**The input**
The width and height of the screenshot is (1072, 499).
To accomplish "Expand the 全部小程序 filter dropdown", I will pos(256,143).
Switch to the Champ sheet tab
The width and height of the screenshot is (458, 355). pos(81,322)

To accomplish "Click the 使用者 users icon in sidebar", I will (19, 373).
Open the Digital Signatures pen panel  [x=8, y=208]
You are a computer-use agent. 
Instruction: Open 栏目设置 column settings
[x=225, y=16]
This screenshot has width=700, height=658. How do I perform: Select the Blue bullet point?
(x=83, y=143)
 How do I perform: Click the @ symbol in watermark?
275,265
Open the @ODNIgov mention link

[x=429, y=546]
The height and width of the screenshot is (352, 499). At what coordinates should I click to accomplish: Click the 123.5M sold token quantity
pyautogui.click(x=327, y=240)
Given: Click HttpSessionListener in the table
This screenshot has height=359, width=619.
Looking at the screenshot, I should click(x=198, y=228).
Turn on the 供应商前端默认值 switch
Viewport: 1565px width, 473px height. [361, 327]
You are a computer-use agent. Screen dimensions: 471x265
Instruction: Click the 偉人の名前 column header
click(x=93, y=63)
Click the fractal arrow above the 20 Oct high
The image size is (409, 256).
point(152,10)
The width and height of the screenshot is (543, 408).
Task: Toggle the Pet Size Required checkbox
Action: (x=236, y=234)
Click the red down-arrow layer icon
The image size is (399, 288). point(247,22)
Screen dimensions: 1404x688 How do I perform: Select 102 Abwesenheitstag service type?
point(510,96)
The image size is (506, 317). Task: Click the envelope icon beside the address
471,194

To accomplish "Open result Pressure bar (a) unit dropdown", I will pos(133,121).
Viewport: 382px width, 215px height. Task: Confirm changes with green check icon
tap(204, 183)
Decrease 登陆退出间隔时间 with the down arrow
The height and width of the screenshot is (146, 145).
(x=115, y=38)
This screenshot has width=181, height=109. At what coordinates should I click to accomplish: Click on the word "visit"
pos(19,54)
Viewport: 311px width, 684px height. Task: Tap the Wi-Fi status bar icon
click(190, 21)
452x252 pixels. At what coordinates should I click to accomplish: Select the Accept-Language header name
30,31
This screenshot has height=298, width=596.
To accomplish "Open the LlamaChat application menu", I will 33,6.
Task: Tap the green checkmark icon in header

**Work required**
In this exercise, give every record above again exactly.

**Solution to this exercise**
The width and height of the screenshot is (1072, 499).
To accomplish "Expand the 全部小程序 filter dropdown", I will pos(256,143).
Switch to the Champ sheet tab
The width and height of the screenshot is (458, 355). pos(81,322)

To accomplish "Click the 使用者 users icon in sidebar", I will (19, 373).
Open the Digital Signatures pen panel  [x=8, y=208]
You are a computer-use agent. 
Instruction: Open 栏目设置 column settings
[x=225, y=16]
This screenshot has width=700, height=658. How do I perform: Select the Blue bullet point?
(x=83, y=143)
 How do I perform: Click the @ symbol in watermark?
275,265
Open the @ODNIgov mention link

[x=429, y=546]
The height and width of the screenshot is (352, 499). At what coordinates should I click to accomplish: Click the 123.5M sold token quantity
pyautogui.click(x=327, y=240)
Given: Click HttpSessionListener in the table
This screenshot has height=359, width=619.
Looking at the screenshot, I should click(x=198, y=228).
Turn on the 供应商前端默认值 switch
Viewport: 1565px width, 473px height. [361, 327]
You are a computer-use agent. Screen dimensions: 471x265
Instruction: Click the 偉人の名前 column header
click(x=93, y=63)
Click the fractal arrow above the 20 Oct high
The image size is (409, 256).
point(152,10)
The width and height of the screenshot is (543, 408).
Task: Toggle the Pet Size Required checkbox
Action: (x=236, y=234)
Click the red down-arrow layer icon
The image size is (399, 288). point(247,22)
Screen dimensions: 1404x688 How do I perform: Select 102 Abwesenheitstag service type?
point(510,96)
The image size is (506, 317). Task: Click the envelope icon beside the address
471,194

To accomplish "Open result Pressure bar (a) unit dropdown", I will pos(133,121).
Viewport: 382px width, 215px height. Task: Confirm changes with green check icon
tap(204, 183)
Decrease 登陆退出间隔时间 with the down arrow
The height and width of the screenshot is (146, 145).
(x=115, y=38)
This screenshot has width=181, height=109. At what coordinates should I click to accomplish: Click on the word "visit"
pos(19,54)
Viewport: 311px width, 684px height. Task: Tap the Wi-Fi status bar icon
click(190, 21)
452x252 pixels. At what coordinates should I click to accomplish: Select the Accept-Language header name
30,31
This screenshot has height=298, width=596.
To accomplish "Open the LlamaChat application menu", I will 33,6.
Task: Tap the green checkmark icon in header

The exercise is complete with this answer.